## Job
Format every line of the records below as a JSON list of strings, one string per line, with blank lines skipped. Leave the pictures out of the strings.

## Pointing records for screenshots and pages
§ §

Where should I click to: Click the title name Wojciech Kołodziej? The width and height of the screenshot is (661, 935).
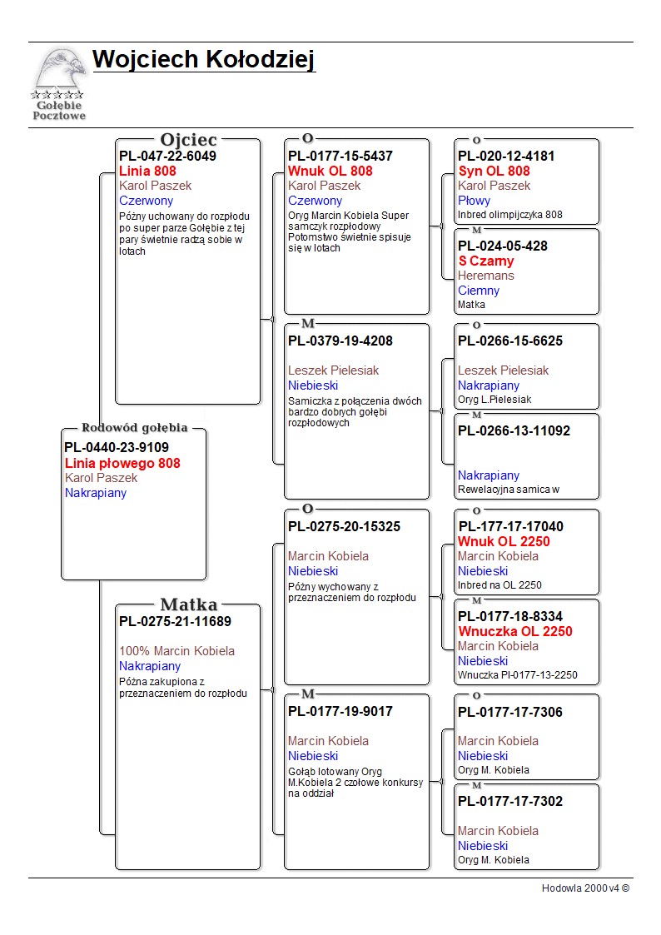pyautogui.click(x=204, y=60)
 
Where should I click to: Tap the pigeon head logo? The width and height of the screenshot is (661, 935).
pyautogui.click(x=62, y=70)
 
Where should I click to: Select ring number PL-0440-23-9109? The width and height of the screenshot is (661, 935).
pyautogui.click(x=117, y=447)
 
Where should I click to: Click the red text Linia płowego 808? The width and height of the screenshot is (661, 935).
pyautogui.click(x=122, y=463)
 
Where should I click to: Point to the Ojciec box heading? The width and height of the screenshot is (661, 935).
pyautogui.click(x=188, y=140)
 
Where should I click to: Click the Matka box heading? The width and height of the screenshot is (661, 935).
pyautogui.click(x=189, y=604)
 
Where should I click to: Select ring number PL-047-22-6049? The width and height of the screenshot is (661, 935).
pyautogui.click(x=167, y=157)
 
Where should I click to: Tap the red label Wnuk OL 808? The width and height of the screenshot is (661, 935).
pyautogui.click(x=330, y=172)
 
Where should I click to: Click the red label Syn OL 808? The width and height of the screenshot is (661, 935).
pyautogui.click(x=495, y=172)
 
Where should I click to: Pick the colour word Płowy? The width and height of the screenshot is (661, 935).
pyautogui.click(x=474, y=201)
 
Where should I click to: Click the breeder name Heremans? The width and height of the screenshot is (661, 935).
pyautogui.click(x=486, y=276)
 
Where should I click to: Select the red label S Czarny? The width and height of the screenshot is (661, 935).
pyautogui.click(x=486, y=261)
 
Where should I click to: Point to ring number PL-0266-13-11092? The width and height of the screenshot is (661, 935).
pyautogui.click(x=514, y=430)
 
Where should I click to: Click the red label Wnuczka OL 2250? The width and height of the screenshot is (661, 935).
pyautogui.click(x=515, y=631)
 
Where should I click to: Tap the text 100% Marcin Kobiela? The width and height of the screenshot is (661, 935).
pyautogui.click(x=177, y=651)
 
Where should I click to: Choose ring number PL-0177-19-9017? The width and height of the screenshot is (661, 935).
pyautogui.click(x=340, y=711)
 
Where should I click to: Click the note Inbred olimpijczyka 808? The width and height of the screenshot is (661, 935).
pyautogui.click(x=510, y=215)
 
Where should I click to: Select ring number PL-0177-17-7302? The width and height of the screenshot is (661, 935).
pyautogui.click(x=510, y=802)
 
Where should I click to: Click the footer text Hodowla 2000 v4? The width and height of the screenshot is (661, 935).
pyautogui.click(x=580, y=888)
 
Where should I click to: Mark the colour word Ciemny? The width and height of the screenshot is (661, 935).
pyautogui.click(x=479, y=291)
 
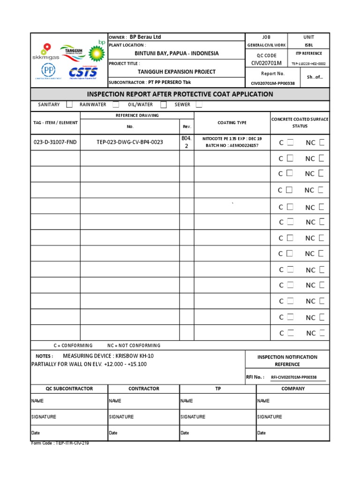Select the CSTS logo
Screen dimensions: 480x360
tap(83, 73)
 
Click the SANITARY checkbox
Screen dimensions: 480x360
tap(69, 105)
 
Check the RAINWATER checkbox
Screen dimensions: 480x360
tap(116, 105)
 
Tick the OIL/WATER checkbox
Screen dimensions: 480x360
tap(164, 105)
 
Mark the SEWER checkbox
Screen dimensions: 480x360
tap(199, 105)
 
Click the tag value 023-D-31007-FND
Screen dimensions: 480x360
tap(55, 142)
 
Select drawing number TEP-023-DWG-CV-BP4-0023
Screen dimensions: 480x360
tap(130, 142)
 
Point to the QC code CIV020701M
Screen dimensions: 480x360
tap(266, 63)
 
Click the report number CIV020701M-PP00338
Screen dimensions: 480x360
tap(273, 83)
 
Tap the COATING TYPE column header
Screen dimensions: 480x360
tap(232, 123)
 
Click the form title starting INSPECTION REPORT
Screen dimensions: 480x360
tap(180, 94)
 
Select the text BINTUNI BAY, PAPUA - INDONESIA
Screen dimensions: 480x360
tap(176, 53)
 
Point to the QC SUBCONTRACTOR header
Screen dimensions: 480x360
tap(69, 389)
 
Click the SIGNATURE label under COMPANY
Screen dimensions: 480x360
tap(270, 417)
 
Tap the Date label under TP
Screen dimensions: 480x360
tap(185, 433)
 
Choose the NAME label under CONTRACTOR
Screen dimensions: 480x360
tap(115, 401)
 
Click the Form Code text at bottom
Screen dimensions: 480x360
tap(60, 443)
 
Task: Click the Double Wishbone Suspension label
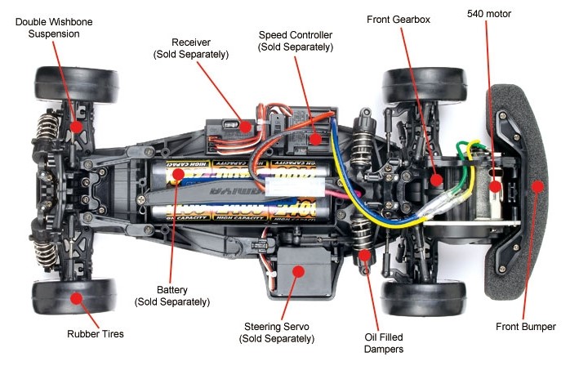coord(47,28)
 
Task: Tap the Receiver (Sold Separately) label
coord(191,48)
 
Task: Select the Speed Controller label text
coord(296,41)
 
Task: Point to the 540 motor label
coord(489,15)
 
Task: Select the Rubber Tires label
coord(95,333)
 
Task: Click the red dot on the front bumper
coord(537,186)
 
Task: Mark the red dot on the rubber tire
coord(76,298)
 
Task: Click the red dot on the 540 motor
coord(495,187)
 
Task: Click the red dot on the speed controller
coord(314,139)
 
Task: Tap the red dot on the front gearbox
coord(436,178)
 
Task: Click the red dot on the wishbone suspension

§ §

## Answer to the problem
[
  "Where should I click to: Click the title name Wojciech Kołodziej? The width and height of the screenshot is (661, 935).",
  "pyautogui.click(x=204, y=60)",
  "Where should I click to: Tap the pigeon head logo? The width and height of the screenshot is (661, 935).",
  "pyautogui.click(x=62, y=70)",
  "Where should I click to: Select ring number PL-0440-23-9109? The width and height of the screenshot is (661, 935).",
  "pyautogui.click(x=117, y=447)",
  "Where should I click to: Click the red text Linia płowego 808? The width and height of the screenshot is (661, 935).",
  "pyautogui.click(x=122, y=463)",
  "Where should I click to: Point to the Ojciec box heading? The width and height of the screenshot is (661, 935).",
  "pyautogui.click(x=188, y=140)",
  "Where should I click to: Click the Matka box heading? The width and height of the screenshot is (661, 935).",
  "pyautogui.click(x=189, y=604)",
  "Where should I click to: Select ring number PL-047-22-6049? The width and height of the screenshot is (661, 935).",
  "pyautogui.click(x=167, y=157)",
  "Where should I click to: Tap the red label Wnuk OL 808? The width and height of the screenshot is (661, 935).",
  "pyautogui.click(x=330, y=172)",
  "Where should I click to: Click the red label Syn OL 808? The width and height of the screenshot is (661, 935).",
  "pyautogui.click(x=495, y=172)",
  "Where should I click to: Pick the colour word Płowy? The width and height of the screenshot is (661, 935).",
  "pyautogui.click(x=474, y=201)",
  "Where should I click to: Click the breeder name Heremans? The width and height of the screenshot is (661, 935).",
  "pyautogui.click(x=486, y=276)",
  "Where should I click to: Select the red label S Czarny? The width and height of the screenshot is (661, 935).",
  "pyautogui.click(x=486, y=261)",
  "Where should I click to: Point to ring number PL-0266-13-11092? The width and height of the screenshot is (661, 935).",
  "pyautogui.click(x=514, y=430)",
  "Where should I click to: Click the red label Wnuczka OL 2250? The width and height of the screenshot is (661, 935).",
  "pyautogui.click(x=515, y=631)",
  "Where should I click to: Tap the text 100% Marcin Kobiela? The width and height of the screenshot is (661, 935).",
  "pyautogui.click(x=177, y=651)",
  "Where should I click to: Choose ring number PL-0177-19-9017? The width and height of the screenshot is (661, 935).",
  "pyautogui.click(x=340, y=711)",
  "Where should I click to: Click the note Inbred olimpijczyka 808? The width and height of the screenshot is (661, 935).",
  "pyautogui.click(x=510, y=215)",
  "Where should I click to: Select ring number PL-0177-17-7302? The width and height of the screenshot is (661, 935).",
  "pyautogui.click(x=510, y=802)",
  "Where should I click to: Click the footer text Hodowla 2000 v4? The width and height of the screenshot is (661, 935).",
  "pyautogui.click(x=580, y=888)",
  "Where should I click to: Mark the colour word Ciemny? The width and height of the screenshot is (661, 935).",
  "pyautogui.click(x=479, y=291)",
  "Select the CSTS logo",
  "Screen dimensions: 480x360",
  "tap(83, 73)",
  "Click the SANITARY checkbox",
  "Screen dimensions: 480x360",
  "tap(69, 105)",
  "Check the RAINWATER checkbox",
  "Screen dimensions: 480x360",
  "tap(116, 105)",
  "Tick the OIL/WATER checkbox",
  "Screen dimensions: 480x360",
  "tap(164, 105)",
  "Mark the SEWER checkbox",
  "Screen dimensions: 480x360",
  "tap(199, 105)",
  "Click the tag value 023-D-31007-FND",
  "Screen dimensions: 480x360",
  "tap(55, 142)",
  "Select drawing number TEP-023-DWG-CV-BP4-0023",
  "Screen dimensions: 480x360",
  "tap(130, 142)",
  "Point to the QC code CIV020701M",
  "Screen dimensions: 480x360",
  "tap(266, 63)",
  "Click the report number CIV020701M-PP00338",
  "Screen dimensions: 480x360",
  "tap(273, 83)",
  "Tap the COATING TYPE column header",
  "Screen dimensions: 480x360",
  "tap(232, 123)",
  "Click the form title starting INSPECTION REPORT",
  "Screen dimensions: 480x360",
  "tap(180, 94)",
  "Select the text BINTUNI BAY, PAPUA - INDONESIA",
  "Screen dimensions: 480x360",
  "tap(176, 53)",
  "Point to the QC SUBCONTRACTOR header",
  "Screen dimensions: 480x360",
  "tap(69, 389)",
  "Click the SIGNATURE label under COMPANY",
  "Screen dimensions: 480x360",
  "tap(270, 417)",
  "Tap the Date label under TP",
  "Screen dimensions: 480x360",
  "tap(185, 433)",
  "Choose the NAME label under CONTRACTOR",
  "Screen dimensions: 480x360",
  "tap(115, 401)",
  "Click the Form Code text at bottom",
  "Screen dimensions: 480x360",
  "tap(60, 443)",
  "Task: Click the Double Wishbone Suspension label",
  "coord(47,28)",
  "Task: Tap the Receiver (Sold Separately) label",
  "coord(191,48)",
  "Task: Select the Speed Controller label text",
  "coord(296,41)",
  "Task: Point to the 540 motor label",
  "coord(489,15)",
  "Task: Select the Rubber Tires label",
  "coord(95,333)",
  "Task: Click the red dot on the front bumper",
  "coord(537,186)",
  "Task: Mark the red dot on the rubber tire",
  "coord(76,298)",
  "Task: Click the red dot on the 540 motor",
  "coord(495,187)",
  "Task: Click the red dot on the speed controller",
  "coord(314,139)",
  "Task: Tap the red dot on the front gearbox",
  "coord(436,178)",
  "Task: Click the red dot on the wishbone suspension"
]